Mio zio stava piantando un chiodo nel muro, quando le Acca sparirono: il " ciodo " si squagliò sotto il martello peggio che se fosse stato di burro.
La mattina dopo, dalle Alpi al Mar Jonio, non un solo gallo riuscf a fare chicchirichi': facevano tutti ciccirici, e pareva che starnutissero. Si temette un'epidemia.

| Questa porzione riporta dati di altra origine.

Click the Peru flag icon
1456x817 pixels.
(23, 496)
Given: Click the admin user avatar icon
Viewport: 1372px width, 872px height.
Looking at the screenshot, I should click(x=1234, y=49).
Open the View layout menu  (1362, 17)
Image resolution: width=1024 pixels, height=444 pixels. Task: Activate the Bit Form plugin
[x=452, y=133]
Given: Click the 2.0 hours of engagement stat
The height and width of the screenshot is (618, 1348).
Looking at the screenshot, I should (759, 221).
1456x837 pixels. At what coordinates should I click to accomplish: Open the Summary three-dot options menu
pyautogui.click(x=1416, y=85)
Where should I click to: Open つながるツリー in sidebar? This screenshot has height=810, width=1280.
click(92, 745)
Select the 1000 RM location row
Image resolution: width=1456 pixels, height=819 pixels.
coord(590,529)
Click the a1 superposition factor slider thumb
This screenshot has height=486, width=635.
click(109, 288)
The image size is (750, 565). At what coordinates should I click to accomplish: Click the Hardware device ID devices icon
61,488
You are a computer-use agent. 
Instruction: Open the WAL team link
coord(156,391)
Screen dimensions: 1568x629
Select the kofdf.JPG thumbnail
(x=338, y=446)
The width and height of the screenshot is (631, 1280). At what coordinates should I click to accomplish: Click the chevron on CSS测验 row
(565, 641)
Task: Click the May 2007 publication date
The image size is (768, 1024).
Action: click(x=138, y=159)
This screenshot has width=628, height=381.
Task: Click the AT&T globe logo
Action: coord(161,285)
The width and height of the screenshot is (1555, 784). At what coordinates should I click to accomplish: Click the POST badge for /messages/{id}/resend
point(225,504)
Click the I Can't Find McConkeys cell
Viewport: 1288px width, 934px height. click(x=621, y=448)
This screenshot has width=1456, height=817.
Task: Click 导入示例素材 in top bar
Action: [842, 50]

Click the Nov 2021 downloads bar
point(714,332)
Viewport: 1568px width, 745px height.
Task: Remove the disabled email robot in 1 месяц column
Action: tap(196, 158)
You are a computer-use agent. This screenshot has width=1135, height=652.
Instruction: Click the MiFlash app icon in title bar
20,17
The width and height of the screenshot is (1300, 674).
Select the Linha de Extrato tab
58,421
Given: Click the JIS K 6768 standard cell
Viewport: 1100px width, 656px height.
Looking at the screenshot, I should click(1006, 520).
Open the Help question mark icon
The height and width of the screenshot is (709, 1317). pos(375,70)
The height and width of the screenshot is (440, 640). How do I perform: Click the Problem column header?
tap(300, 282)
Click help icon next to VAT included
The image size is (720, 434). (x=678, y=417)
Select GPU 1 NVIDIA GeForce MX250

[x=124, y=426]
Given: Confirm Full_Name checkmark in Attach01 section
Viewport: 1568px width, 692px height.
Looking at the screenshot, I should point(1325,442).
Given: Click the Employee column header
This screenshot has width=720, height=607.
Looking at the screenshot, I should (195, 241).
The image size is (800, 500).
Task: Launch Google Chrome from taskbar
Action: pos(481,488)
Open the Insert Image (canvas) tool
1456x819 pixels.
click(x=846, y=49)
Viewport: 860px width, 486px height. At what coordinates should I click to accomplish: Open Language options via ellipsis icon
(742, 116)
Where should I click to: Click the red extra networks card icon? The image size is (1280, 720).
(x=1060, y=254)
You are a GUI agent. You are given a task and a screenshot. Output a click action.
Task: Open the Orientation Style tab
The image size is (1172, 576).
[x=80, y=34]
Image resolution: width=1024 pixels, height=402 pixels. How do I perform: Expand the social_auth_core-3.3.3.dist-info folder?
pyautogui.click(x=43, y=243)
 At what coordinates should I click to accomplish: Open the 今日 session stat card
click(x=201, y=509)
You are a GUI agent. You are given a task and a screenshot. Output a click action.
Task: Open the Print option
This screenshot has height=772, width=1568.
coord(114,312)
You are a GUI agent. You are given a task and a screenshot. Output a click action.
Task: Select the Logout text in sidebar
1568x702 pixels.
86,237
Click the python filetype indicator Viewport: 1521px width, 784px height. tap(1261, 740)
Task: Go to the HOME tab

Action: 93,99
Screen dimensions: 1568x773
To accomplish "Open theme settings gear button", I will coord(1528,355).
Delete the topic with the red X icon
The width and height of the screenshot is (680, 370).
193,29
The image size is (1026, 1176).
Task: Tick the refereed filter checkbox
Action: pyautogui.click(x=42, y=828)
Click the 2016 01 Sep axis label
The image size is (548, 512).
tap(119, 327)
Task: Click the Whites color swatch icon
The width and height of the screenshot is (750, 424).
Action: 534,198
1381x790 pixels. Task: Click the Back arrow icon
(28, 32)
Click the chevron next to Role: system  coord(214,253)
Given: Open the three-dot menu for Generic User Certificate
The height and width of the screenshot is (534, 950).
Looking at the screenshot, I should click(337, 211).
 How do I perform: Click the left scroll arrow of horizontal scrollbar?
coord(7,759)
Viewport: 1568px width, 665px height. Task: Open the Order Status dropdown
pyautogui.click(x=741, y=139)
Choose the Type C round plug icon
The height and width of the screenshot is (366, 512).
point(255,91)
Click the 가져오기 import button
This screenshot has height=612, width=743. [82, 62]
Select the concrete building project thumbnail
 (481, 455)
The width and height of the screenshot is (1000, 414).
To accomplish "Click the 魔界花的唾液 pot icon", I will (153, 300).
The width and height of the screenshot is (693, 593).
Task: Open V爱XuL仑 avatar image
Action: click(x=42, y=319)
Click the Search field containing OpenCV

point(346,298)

Cominciò una gran caccia all'uomo, anzi, scusate, all'Acca. I posti di frontiera furono avvertiti di raddoppiare la vigilanza. L'Acca fu scoperta nelle vicinanze del Brennero, mentre tentava di entrare clandestinamente in Austria, perché non aveva passaporto. Ma dovettero pregarla in ginocchio: Resti con noi, non ci faccia questo torto! Senza di lei, non riusciremmo a pronunciare bene nemmeno il nome di Dante Alighieri. Guardi, qui c'è una petizione degli abitanti di Chiavari, che le offrono una villa al mare. E questa è una lettera del capo-stazione di Chiusi-Chianciano, che senza di lei
diventerebbe il capo-stazione di Ciusi-Cianciano: sarebbe una degradazione
L’Acca era di buon cuore, ve l’ho già detto. È rimasta, con gran sollievo del verbo chiacchierare e del pronome chicchessia. Ma bisogna trattarla con rispetto, altrimenti ci pianterà in asso un'altra volta.
Per me che sono miope, sarebbe gravissimo: con gli "occiali" senz’acca non ci vedo da qui a lì.